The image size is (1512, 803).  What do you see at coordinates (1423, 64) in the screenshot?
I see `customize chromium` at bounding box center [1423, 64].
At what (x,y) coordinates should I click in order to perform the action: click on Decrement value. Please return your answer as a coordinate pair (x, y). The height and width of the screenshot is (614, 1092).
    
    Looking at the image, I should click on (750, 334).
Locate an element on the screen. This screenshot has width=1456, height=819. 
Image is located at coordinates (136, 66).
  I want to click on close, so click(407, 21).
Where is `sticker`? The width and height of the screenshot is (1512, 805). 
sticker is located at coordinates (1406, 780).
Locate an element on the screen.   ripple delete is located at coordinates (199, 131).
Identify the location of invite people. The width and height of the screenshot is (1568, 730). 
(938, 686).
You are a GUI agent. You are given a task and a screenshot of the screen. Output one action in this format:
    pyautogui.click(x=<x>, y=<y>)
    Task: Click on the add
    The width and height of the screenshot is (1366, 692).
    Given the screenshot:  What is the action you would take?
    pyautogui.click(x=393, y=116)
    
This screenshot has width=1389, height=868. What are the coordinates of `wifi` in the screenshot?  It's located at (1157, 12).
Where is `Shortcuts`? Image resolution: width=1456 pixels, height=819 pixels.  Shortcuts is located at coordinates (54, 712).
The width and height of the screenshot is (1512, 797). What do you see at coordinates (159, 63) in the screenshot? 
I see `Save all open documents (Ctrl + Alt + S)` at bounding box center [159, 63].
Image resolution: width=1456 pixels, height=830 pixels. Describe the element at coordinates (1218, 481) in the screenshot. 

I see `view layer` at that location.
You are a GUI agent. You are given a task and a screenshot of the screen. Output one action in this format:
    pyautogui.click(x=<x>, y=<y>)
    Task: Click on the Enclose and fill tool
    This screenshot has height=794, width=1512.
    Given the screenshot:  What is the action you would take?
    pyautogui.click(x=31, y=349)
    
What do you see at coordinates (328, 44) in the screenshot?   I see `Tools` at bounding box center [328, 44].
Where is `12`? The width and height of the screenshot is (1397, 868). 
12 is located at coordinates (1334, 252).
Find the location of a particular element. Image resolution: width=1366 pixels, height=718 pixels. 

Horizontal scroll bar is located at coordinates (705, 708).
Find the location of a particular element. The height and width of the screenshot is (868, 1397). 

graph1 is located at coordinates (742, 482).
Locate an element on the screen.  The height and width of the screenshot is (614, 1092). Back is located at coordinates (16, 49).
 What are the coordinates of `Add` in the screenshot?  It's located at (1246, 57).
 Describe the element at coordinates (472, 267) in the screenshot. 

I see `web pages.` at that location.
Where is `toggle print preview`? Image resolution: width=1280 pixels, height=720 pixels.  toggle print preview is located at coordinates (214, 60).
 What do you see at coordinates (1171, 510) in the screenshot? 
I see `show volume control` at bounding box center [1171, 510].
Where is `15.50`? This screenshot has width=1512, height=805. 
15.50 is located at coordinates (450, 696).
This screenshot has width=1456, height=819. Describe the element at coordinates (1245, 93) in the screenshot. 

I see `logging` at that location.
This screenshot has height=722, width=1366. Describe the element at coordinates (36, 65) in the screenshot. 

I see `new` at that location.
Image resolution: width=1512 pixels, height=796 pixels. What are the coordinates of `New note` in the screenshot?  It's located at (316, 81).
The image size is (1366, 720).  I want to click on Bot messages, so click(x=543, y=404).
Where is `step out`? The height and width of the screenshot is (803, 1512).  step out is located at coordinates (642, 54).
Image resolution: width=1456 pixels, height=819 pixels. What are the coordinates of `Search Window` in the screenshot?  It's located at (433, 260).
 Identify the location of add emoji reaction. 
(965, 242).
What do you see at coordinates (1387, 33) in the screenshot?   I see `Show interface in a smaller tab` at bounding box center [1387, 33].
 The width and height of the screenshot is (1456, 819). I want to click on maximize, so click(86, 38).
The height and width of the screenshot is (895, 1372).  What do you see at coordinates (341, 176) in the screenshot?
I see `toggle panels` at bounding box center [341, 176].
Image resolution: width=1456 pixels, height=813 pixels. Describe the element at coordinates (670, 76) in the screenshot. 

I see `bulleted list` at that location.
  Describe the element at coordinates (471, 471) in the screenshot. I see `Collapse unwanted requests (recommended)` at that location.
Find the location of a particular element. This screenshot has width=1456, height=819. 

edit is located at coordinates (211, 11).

────────────────────

**WHAT THE TASK ASKS**
Update the records above by changing "Image resolution" to "Screen resolution" throughout, leaving everything else as it is.

**COMPLETED TASK**
The image size is (1512, 803).  What do you see at coordinates (1423, 64) in the screenshot?
I see `customize chromium` at bounding box center [1423, 64].
At what (x,y) coordinates should I click in order to perform the action: click on Decrement value. Please return your answer as a coordinate pair (x, y). The height and width of the screenshot is (614, 1092).
    
    Looking at the image, I should click on (750, 334).
Locate an element on the screen. This screenshot has width=1456, height=819. 
Image is located at coordinates (136, 66).
  I want to click on close, so click(407, 21).
Where is `sticker`? The width and height of the screenshot is (1512, 805). 
sticker is located at coordinates (1406, 780).
Locate an element on the screen.   ripple delete is located at coordinates (199, 131).
Identify the location of invite people. The width and height of the screenshot is (1568, 730). 
(938, 686).
You are a GUI agent. You are given a task and a screenshot of the screen. Output one action in this format:
    pyautogui.click(x=<x>, y=<y>)
    Task: Click on the add
    The width and height of the screenshot is (1366, 692).
    Given the screenshot:  What is the action you would take?
    pyautogui.click(x=393, y=116)
    
This screenshot has width=1389, height=868. What are the coordinates of `wifi` in the screenshot?  It's located at (1157, 12).
Where is `Shortcuts`? Screen resolution: width=1456 pixels, height=819 pixels.  Shortcuts is located at coordinates (54, 712).
The width and height of the screenshot is (1512, 797). What do you see at coordinates (159, 63) in the screenshot? 
I see `Save all open documents (Ctrl + Alt + S)` at bounding box center [159, 63].
Screen resolution: width=1456 pixels, height=830 pixels. Describe the element at coordinates (1218, 481) in the screenshot. 

I see `view layer` at that location.
You are a GUI agent. You are given a task and a screenshot of the screen. Output one action in this format:
    pyautogui.click(x=<x>, y=<y>)
    Task: Click on the Enclose and fill tool
    This screenshot has height=794, width=1512.
    Given the screenshot:  What is the action you would take?
    pyautogui.click(x=31, y=349)
    
What do you see at coordinates (328, 44) in the screenshot?   I see `Tools` at bounding box center [328, 44].
Where is `12`? The width and height of the screenshot is (1397, 868). 
12 is located at coordinates (1334, 252).
Find the location of a particular element. Screen resolution: width=1366 pixels, height=718 pixels. 

Horizontal scroll bar is located at coordinates (705, 708).
Find the location of a particular element. The height and width of the screenshot is (868, 1397). 

graph1 is located at coordinates (742, 482).
Locate an element on the screen.  The height and width of the screenshot is (614, 1092). Back is located at coordinates (16, 49).
 What are the coordinates of `Add` in the screenshot?  It's located at (1246, 57).
 Describe the element at coordinates (472, 267) in the screenshot. 

I see `web pages.` at that location.
Where is `toggle print preview`? Screen resolution: width=1280 pixels, height=720 pixels.  toggle print preview is located at coordinates (214, 60).
 What do you see at coordinates (1171, 510) in the screenshot? 
I see `show volume control` at bounding box center [1171, 510].
Where is `15.50`? This screenshot has width=1512, height=805. 
15.50 is located at coordinates (450, 696).
This screenshot has width=1456, height=819. Describe the element at coordinates (1245, 93) in the screenshot. 

I see `logging` at that location.
This screenshot has height=722, width=1366. Describe the element at coordinates (36, 65) in the screenshot. 

I see `new` at that location.
Screen resolution: width=1512 pixels, height=796 pixels. What are the coordinates of `New note` in the screenshot?  It's located at (316, 81).
The image size is (1366, 720).  I want to click on Bot messages, so click(x=543, y=404).
Where is `step out`? The height and width of the screenshot is (803, 1512).  step out is located at coordinates (642, 54).
Screen resolution: width=1456 pixels, height=819 pixels. What are the coordinates of `Search Window` in the screenshot?  It's located at (433, 260).
 Identify the location of add emoji reaction. 
(965, 242).
What do you see at coordinates (1387, 33) in the screenshot?   I see `Show interface in a smaller tab` at bounding box center [1387, 33].
 The width and height of the screenshot is (1456, 819). I want to click on maximize, so click(86, 38).
The height and width of the screenshot is (895, 1372).  What do you see at coordinates (341, 176) in the screenshot?
I see `toggle panels` at bounding box center [341, 176].
Screen resolution: width=1456 pixels, height=813 pixels. Describe the element at coordinates (670, 76) in the screenshot. 

I see `bulleted list` at that location.
  Describe the element at coordinates (471, 471) in the screenshot. I see `Collapse unwanted requests (recommended)` at that location.
Find the location of a particular element. This screenshot has width=1456, height=819. 

edit is located at coordinates (211, 11).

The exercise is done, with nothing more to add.